Agree to add all the tags since as described @Freso that’s the nature of those systems and they are designed to handle those. The only issue may be agressive terms to filter but guess Bandcamp already have a system for that (TBC).

We had:
“rock & roll”
rock roll
rock & roll
rock& roll
rock and roll
rock ‘n roll
rock ‘n roll.
rock ‘n’ roll
rock ’n’ roll
rock n roll
rock n’roll
rock n’ roll
rock’n roll
rock’n’ roll
and some amount things like “rock; hard rock; heavy metal; guitar; rock and roll” (it’s one tag).
I think we need some tags clean up


… and also a hierarchy, to allow queries on root genres without the need to list the whole “family”

Relevant tickets:

I thought there was a ticket for this but the closest I could find was this one:

Anyway give some of those a vote :relaxed:


Hierarchy is complicated, merge all rock-n-rolls to one, find other tags like this, slit taglines is easy and can be done in semiautomatic way

This is the reason why it seems time to make a decision about moving from folksonomy tags and genres to a structured taxonomy.

700106 tags submitted!


if someone begins to do this for spotify let us know.
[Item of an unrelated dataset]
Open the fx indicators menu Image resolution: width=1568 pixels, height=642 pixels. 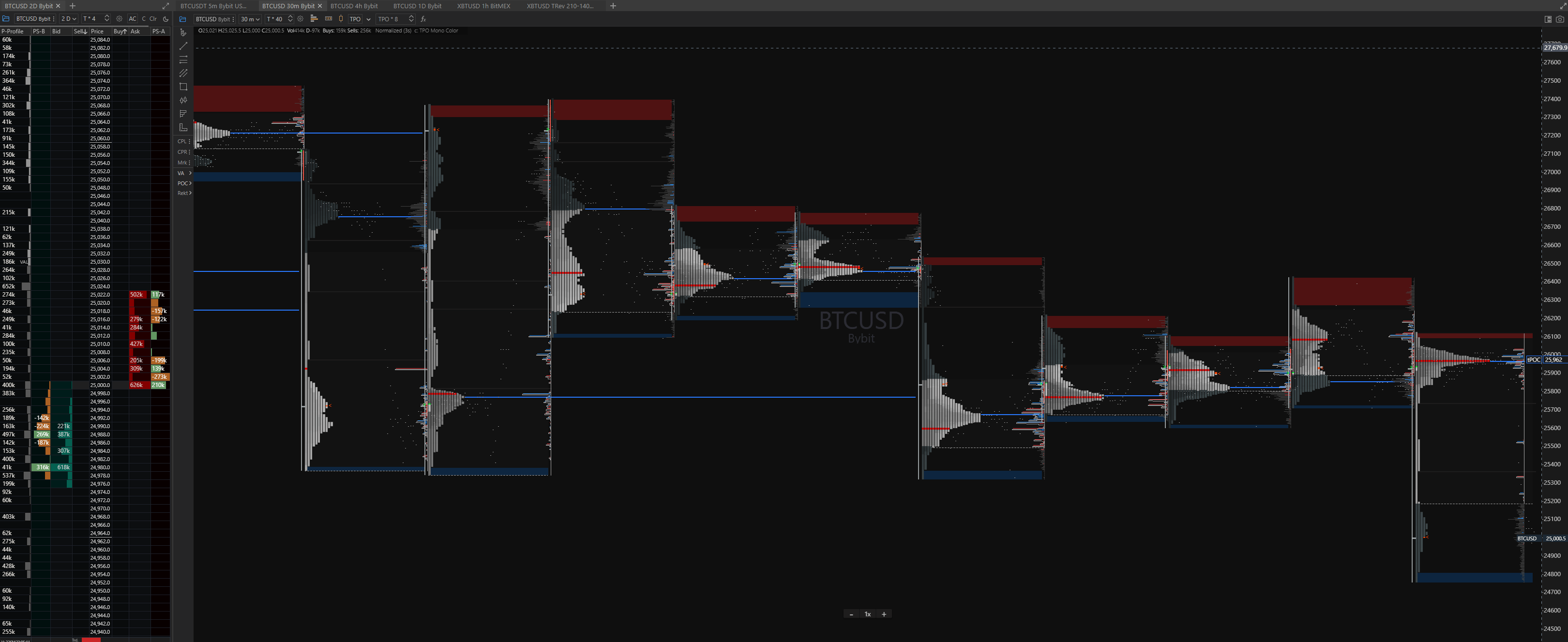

Maybe I will try.


I thought about it. I think Spotify not so tolerant to downloading as Bandcamp, so it can be harder and slower. But maybe subset of releases without AB data, without BC link and with Spotify link not so big, then speed not a big problem.
Will be awesome if you try to do it

great project, i also thought about how useful the 128kbit streams could be for AB!

did not see it being brought up, but especially if you start to download the lossless files constantly, Bandcamp might notice a regular increase in traffic. maybe you want to contact them before. or maybe i am too cautious.

Spotify should use Tagtraum genre annotations, which should already be in the AcousticBrainz Genre Dataset: I don’t know who is working on it now.

If you don’t ask permission you can’t be refused :wink:

Anyway average speed i can get from BC is 50 mbit/s, i don’t think it is notable «increase in traffic» for BC. And i constantly download FLACs for last week (and MP3 for two months) or so using only two (static) IP addresses. If BC don’t like my activity they can easily block me

One million tags submitted. 150k Bandcamp pages downloaded and parsed, about 200k pages wait to be downloaded, it will took at least 30 days


Since last post i finished big Bandcamp downloading, now i have on disk 240k Bandcamp pages (10 Gb). Tags from downloaded pages (+700k tags) submitted to MB. There is another useful information in these pages (see above), but i really don’t want write bot to submit it to MB. If someone want use this information i can share pages, metainformation and some parsed information from these pages.

Also submit to AcousticBrainz and AcoustID 5k releases, another 10k releases in progress.

Hope to the and of year number of unique recording on AB will exceed 7 millions


My CPU busy now, so i start submitting to AcoustID releases that have AB data but don’t have AcoustID fingerprints. It’s much easier to CPU i can do it much faster then AcoustID+AB submitting. There is 142k such releases


138k releases was submitted


Done. There is 7,000,025 unique records in AcousticBrainz


so, I already asked elsewhere, but I figured I’d ask here too…

is there any chance of re-running the Bandcamp tag import portion of this project on newly added Bandcamp releases?